Natural sunlight exposure improves daytime energy as well as nighttime sleep quality and duration. This may seem obvious, but with the global transition to remote work — not to mention the vampire-like lifestyle tendencies that come with new parenthood — people are often not getting enough bright light during the day. If sunlight isn’t practical, consider investing in an artificial bright light device for your home.

Limit liquids before bed

One of the keys to healthy sleep is staying asleep. And although hydration is vital for your health, if you’re the type to wake up multiple times each night with the need to urinate, it’s time to limit liquids, at least during the one- to two-hour window before bedtime. 

Create a pre-bedtime playlist

Listening to music has been found to help with sleep. Although classical music, in particular, saw positive results in several sleep studies, any playlist of music that relaxes you and lessens your stress can yield benefits for your sleep quality.

Go pee right before bed

This should be the last thing you do before going to sleep to help offset a middle-of-the-night wake-up.

Upgrade your mattress

Ever wonder why you sleep better in a nice hotel? One key reason is likely the bed quality. After just one month with a new mattress, a study revealed a reduction in back pain and stiffness by nearly 60 percent. Of course, the ideal mattress is subjective, but if you are sleeping on one that’s more than eight years old, a quick (albeit expensive) fix for ongoing sleep issues might come with a replacement.

Spritz some lavender oil

Essential oils work their magic with stress management, and lavender is a go-to for sleep time. In fact, intensive care patients have used it as an alternative to sleep medication. Try spritzing a little on your pillow, or if you have skin sensitivities, place some in a diffuser in your room.

Set your phone at the other end of the room

Leaving your phone outside your bedroom at night is probably not practical, especially considering most parents use their phone as a combination alarm clock and baby monitor. But if you’ve ever woken up in the middle of the night and immediately grabbed your phone off the nightstand, you’ve just hindered your body’s ability to fall back to sleep. By keeping your phone far enough away that you’d have to get out of bed, you’re more likely to resist the urge for a quick screen fix.

Use your phone’s “Do Not Disturb” feature

If you’ve ever been on the cusp of drifting off to sleep only for your phone to buzz and light up the room with its notification screen, it’s time to start using the “Do Not Disturb” feature, which allows you to disable notifications for non-essential apps. You can edit your settings so that you don’t miss any notifications from your Cradlewise app, while filtering out any news or text messages that can wait till morning. 

Hone your baby’s bedtime routine

Baby bedtime routines can last anywhere from 15 minutes to more than an hour. Set a timer, and do your best to keep yours in check. Maybe that means the nightly bath becomes less frequent, or you skip the baby massage unless your little one needs the extra wind-down. If you read to your baby regularly, feel free to skip a few pages of their board books (they won’t notice — take it from a mom who knows).

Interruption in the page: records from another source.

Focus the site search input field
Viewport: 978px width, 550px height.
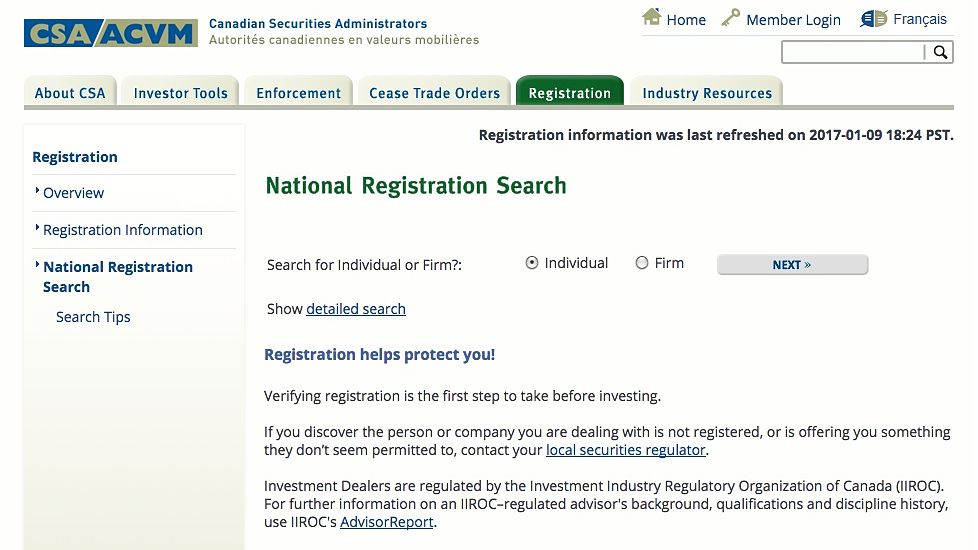pos(853,52)
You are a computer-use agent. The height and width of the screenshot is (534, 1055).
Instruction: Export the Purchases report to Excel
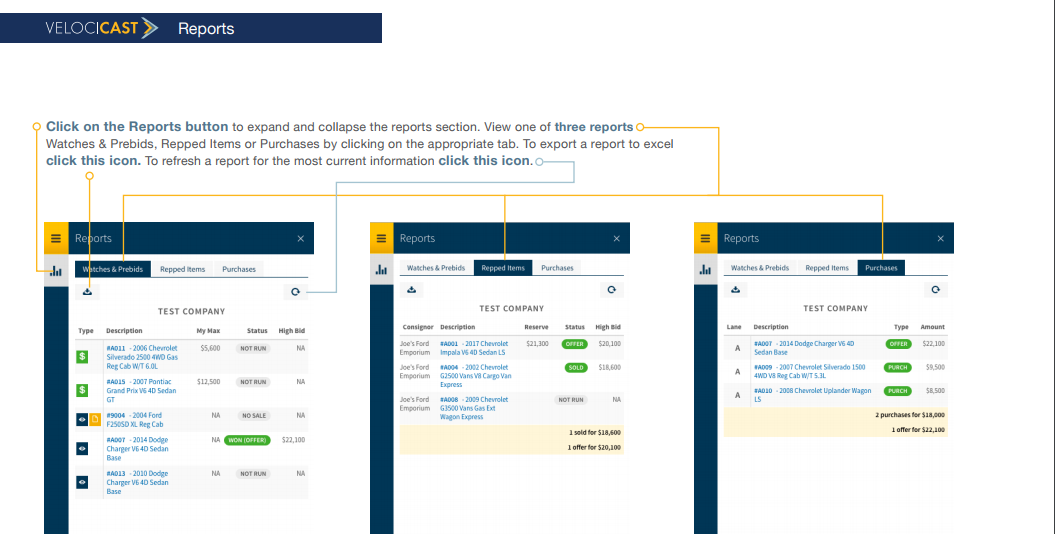736,290

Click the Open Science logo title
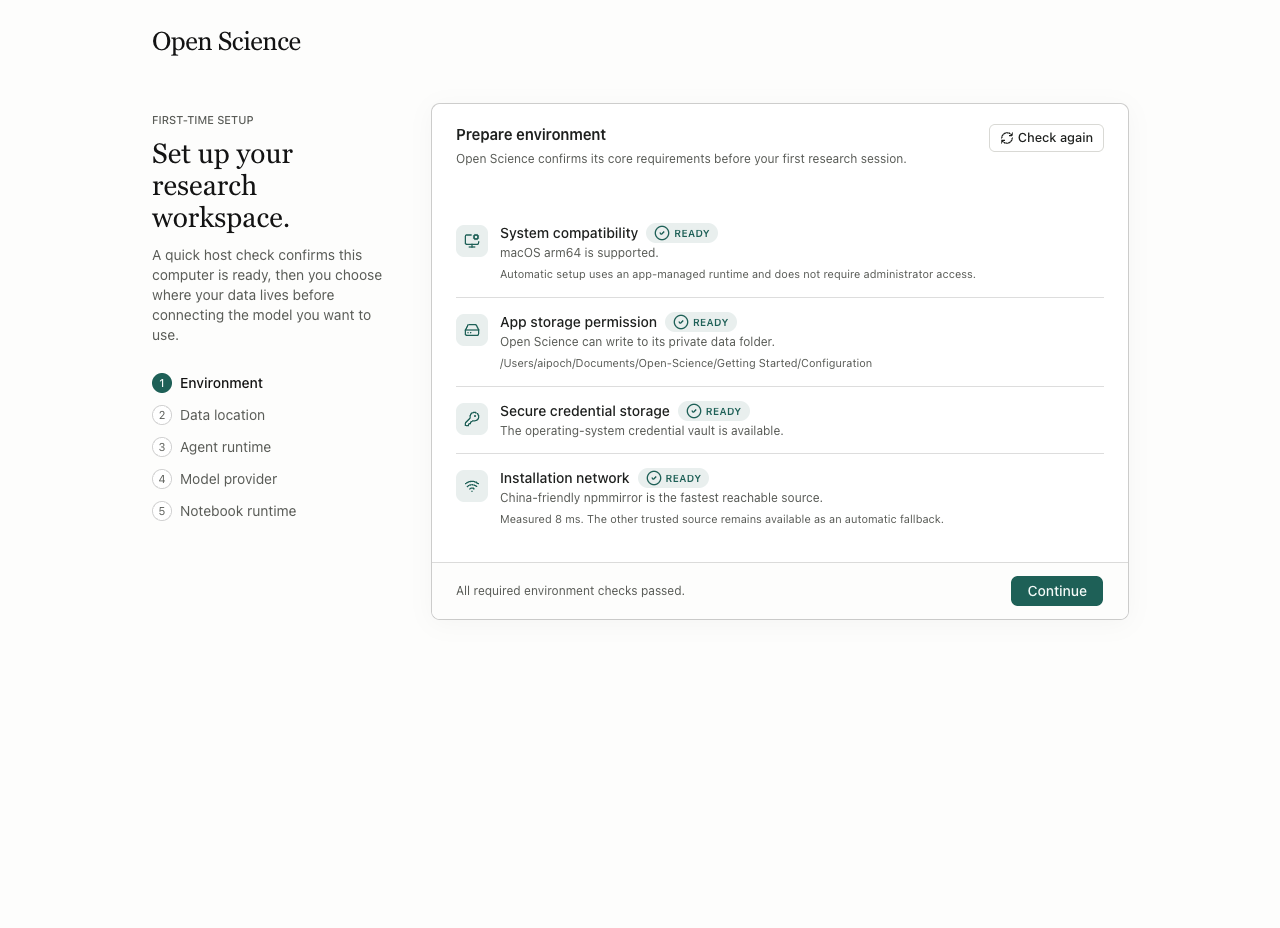(226, 41)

Loosen up with a foam roller

A few minutes of foam rolling, also known as trigger point therapy, can give you the effects of a full-body massage. By relaxing tight muscles and increasing blood flow, you’ll be primed for sleep.

Switch to a nighttime shower

Scientific research shows that a relaxing bath or shower can help people fall asleep faster and improve their overall quality of sleep. In one study, taking a hot bath 90 minutes before bed helped people achieve more deep sleep.

Take a warm foot bath

If the idea of clearing out bath toys for a full-body soak seems like more trouble than it’s worth, simply bathing your feet in hot water can help bring on the same relaxing results.

Set the thermostat to 65 degrees Fahrenheit

If you find yourself struggling to sleep because you’re either shivering or wiping away beads of sweat, you’re sleeping in the wrong temperature range. Although the ideal temperature for sleep may vary by a few degrees from person to person, keeping your room around 65 degrees has been shown to help many people sleep better. Because sleep cycles are linked to the body’s internal heat distribution system, a just-right cool room aids in this thermoregulation.